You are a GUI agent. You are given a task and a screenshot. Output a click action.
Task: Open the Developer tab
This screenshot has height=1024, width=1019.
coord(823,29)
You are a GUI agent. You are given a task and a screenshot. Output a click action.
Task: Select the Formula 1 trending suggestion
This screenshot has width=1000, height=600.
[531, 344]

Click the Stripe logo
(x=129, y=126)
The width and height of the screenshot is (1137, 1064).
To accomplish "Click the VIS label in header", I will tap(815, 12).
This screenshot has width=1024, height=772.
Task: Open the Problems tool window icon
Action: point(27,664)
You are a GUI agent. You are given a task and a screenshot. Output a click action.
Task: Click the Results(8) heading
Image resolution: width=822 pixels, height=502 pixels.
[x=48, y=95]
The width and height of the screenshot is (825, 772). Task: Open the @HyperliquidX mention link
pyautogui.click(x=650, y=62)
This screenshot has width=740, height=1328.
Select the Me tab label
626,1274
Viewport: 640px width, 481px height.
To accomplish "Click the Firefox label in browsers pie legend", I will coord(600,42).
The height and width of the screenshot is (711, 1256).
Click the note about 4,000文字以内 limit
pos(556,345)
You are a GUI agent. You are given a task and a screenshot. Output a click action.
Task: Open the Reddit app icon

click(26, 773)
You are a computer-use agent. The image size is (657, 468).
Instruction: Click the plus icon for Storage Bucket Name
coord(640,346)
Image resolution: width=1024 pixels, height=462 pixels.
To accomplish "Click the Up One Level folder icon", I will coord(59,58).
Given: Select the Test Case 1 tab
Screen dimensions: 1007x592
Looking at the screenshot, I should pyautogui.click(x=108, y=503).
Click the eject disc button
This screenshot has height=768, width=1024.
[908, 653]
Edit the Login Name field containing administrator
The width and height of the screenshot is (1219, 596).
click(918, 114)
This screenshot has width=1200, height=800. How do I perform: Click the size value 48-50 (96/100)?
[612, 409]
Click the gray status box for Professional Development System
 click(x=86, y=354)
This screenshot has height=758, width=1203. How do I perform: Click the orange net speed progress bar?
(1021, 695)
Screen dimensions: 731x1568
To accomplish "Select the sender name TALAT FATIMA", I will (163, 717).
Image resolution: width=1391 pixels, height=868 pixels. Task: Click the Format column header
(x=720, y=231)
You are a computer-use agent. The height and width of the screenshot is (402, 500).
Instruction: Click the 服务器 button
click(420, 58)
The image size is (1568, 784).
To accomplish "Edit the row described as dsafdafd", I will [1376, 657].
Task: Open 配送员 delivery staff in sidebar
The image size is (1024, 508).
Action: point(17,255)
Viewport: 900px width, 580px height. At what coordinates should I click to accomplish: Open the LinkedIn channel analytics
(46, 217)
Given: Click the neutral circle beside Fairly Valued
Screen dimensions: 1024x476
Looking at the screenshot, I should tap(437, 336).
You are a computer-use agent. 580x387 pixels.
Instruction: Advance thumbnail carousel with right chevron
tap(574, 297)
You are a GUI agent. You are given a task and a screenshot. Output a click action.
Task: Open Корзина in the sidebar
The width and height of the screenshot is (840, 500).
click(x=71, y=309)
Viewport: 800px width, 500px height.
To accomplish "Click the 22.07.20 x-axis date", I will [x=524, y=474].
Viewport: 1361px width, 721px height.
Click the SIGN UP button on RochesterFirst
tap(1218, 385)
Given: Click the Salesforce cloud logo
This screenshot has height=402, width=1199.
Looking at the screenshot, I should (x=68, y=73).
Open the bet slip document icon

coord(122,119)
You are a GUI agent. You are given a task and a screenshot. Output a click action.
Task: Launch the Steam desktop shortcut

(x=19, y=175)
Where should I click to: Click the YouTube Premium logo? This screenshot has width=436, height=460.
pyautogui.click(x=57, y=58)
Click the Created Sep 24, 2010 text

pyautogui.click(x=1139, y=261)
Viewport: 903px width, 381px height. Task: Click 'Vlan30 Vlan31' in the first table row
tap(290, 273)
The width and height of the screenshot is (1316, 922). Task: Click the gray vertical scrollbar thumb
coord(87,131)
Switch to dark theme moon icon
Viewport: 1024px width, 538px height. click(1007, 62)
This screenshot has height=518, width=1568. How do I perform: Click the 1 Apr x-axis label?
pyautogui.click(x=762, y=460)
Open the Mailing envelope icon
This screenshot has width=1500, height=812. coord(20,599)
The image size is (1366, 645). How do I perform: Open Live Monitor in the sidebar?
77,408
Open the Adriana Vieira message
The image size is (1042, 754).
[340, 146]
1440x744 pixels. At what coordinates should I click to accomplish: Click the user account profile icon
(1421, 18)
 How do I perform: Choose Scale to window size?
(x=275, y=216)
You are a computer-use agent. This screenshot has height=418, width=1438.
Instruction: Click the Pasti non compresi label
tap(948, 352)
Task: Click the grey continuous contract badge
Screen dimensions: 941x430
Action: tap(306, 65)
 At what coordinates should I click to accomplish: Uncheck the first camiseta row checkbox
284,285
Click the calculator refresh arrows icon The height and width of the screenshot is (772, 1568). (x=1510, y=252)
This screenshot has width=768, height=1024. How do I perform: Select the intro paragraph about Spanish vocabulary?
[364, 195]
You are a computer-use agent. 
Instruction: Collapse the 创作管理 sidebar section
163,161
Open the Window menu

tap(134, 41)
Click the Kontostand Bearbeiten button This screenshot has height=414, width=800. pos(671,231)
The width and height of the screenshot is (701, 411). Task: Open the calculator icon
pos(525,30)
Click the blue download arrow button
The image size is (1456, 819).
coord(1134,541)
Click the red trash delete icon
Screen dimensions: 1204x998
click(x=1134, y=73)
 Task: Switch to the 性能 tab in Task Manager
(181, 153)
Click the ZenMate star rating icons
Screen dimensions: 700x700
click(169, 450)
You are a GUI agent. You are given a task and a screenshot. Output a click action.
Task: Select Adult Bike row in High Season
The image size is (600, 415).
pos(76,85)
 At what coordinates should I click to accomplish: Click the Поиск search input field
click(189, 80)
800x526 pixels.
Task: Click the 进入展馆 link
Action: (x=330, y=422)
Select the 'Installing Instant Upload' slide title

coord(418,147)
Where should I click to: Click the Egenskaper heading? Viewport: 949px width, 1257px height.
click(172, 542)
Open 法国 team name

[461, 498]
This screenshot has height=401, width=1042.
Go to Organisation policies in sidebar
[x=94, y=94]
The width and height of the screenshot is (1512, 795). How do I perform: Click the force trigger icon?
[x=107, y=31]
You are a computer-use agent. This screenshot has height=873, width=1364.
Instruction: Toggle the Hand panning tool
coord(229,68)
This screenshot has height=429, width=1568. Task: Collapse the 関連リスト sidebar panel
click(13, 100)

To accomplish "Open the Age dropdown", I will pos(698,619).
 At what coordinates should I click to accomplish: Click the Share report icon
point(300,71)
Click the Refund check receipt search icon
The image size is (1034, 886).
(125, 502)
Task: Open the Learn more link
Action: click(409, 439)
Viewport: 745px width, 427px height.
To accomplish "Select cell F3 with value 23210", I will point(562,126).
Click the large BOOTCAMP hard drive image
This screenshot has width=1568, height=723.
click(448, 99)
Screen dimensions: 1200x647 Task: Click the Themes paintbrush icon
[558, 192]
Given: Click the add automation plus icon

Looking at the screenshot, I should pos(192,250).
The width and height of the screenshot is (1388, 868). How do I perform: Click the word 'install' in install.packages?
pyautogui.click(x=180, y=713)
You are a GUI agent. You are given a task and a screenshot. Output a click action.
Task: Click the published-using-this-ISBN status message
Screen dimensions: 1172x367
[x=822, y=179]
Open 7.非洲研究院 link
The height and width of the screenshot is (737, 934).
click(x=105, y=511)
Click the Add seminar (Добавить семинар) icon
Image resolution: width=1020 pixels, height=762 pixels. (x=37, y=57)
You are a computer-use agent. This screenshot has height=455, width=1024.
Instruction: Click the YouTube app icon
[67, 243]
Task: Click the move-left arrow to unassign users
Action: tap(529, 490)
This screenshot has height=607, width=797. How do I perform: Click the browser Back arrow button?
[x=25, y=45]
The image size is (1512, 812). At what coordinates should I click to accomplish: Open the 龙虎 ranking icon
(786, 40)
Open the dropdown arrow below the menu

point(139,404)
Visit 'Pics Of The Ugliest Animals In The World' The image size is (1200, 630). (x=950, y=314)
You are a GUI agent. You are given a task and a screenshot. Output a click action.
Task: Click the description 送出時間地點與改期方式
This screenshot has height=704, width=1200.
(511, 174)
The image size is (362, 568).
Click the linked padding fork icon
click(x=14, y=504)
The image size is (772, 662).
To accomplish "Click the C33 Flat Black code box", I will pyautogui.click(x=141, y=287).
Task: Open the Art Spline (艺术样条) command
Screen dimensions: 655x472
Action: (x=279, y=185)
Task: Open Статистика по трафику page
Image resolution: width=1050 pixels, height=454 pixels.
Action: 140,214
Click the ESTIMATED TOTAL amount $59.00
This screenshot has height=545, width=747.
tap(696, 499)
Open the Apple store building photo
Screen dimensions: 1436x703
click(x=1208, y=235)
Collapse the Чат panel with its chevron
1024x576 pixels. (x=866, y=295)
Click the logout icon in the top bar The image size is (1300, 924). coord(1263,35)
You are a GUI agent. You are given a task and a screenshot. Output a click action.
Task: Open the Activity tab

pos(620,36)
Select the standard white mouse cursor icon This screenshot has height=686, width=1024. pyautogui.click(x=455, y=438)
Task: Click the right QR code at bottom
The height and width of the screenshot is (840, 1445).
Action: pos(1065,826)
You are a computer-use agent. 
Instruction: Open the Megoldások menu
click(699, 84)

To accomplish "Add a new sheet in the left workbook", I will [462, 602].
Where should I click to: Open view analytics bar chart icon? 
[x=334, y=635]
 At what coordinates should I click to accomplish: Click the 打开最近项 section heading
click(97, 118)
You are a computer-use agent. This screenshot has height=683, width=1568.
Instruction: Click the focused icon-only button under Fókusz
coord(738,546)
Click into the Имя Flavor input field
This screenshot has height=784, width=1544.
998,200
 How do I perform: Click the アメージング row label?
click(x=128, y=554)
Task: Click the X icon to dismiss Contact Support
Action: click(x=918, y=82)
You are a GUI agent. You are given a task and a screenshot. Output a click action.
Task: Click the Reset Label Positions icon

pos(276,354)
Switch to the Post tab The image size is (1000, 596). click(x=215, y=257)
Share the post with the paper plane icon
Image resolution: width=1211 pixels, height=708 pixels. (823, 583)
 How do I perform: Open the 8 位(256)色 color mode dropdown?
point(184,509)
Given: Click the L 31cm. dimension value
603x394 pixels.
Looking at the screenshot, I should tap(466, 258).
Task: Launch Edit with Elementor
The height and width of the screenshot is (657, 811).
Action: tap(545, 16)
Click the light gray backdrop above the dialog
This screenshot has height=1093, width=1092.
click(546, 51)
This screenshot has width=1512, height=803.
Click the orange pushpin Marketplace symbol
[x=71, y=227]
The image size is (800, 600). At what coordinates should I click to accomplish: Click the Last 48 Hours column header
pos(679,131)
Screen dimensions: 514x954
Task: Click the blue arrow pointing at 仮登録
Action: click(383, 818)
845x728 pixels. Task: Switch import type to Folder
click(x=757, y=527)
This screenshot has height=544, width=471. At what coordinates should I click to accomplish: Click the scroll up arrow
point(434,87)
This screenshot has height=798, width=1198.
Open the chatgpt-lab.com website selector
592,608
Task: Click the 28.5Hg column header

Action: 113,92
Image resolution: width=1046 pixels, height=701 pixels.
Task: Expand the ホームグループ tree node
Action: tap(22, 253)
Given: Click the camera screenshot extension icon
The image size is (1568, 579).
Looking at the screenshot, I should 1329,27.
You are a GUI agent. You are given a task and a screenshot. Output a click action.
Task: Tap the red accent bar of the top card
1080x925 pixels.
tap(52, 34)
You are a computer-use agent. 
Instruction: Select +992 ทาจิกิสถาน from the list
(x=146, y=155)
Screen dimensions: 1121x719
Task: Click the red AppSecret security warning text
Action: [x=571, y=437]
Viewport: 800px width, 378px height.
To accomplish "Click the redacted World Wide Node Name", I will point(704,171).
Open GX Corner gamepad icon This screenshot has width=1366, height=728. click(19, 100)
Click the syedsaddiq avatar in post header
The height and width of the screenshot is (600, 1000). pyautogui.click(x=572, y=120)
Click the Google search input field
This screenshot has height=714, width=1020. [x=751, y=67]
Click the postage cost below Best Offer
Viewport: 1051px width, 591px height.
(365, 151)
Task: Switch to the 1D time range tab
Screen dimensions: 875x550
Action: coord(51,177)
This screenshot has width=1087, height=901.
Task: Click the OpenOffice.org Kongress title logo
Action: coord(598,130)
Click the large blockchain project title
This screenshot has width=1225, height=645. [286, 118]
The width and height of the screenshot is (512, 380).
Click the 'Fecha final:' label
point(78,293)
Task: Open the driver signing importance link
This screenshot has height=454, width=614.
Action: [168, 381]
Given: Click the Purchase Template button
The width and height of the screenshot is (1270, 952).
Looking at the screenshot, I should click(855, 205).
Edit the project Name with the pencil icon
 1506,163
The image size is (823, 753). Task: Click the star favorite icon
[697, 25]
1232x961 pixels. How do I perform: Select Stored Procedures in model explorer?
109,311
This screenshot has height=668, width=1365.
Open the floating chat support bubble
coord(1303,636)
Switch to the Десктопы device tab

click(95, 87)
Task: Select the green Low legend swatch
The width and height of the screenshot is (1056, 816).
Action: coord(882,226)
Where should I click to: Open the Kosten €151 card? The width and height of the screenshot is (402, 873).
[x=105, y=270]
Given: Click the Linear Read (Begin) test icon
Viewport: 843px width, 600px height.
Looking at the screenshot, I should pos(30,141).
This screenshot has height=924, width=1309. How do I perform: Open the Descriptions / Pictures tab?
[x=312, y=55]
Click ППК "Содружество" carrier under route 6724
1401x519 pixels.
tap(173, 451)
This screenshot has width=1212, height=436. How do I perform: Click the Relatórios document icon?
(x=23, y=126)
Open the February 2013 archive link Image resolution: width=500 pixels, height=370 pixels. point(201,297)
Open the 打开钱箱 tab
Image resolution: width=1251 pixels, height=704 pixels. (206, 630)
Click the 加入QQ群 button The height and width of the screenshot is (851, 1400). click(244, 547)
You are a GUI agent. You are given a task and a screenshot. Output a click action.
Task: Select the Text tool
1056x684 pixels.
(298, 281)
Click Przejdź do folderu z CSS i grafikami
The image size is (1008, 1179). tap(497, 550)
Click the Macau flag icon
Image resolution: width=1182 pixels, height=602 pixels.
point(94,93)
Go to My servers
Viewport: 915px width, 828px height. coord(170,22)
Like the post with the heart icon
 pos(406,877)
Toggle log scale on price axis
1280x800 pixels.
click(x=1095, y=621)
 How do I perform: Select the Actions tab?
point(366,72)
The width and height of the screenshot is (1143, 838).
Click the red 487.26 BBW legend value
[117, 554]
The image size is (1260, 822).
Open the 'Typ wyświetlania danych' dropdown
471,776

:::

▶ _BRIEF_
Find the string "World" in the records, then copy each line where it occurs.

▶ _OUTPUT OF THE EXERCISE_
Visit 'Pics Of The Ugliest Animals In The World' The image size is (1200, 630). (x=950, y=314)
To accomplish "Click the redacted World Wide Node Name", I will point(704,171).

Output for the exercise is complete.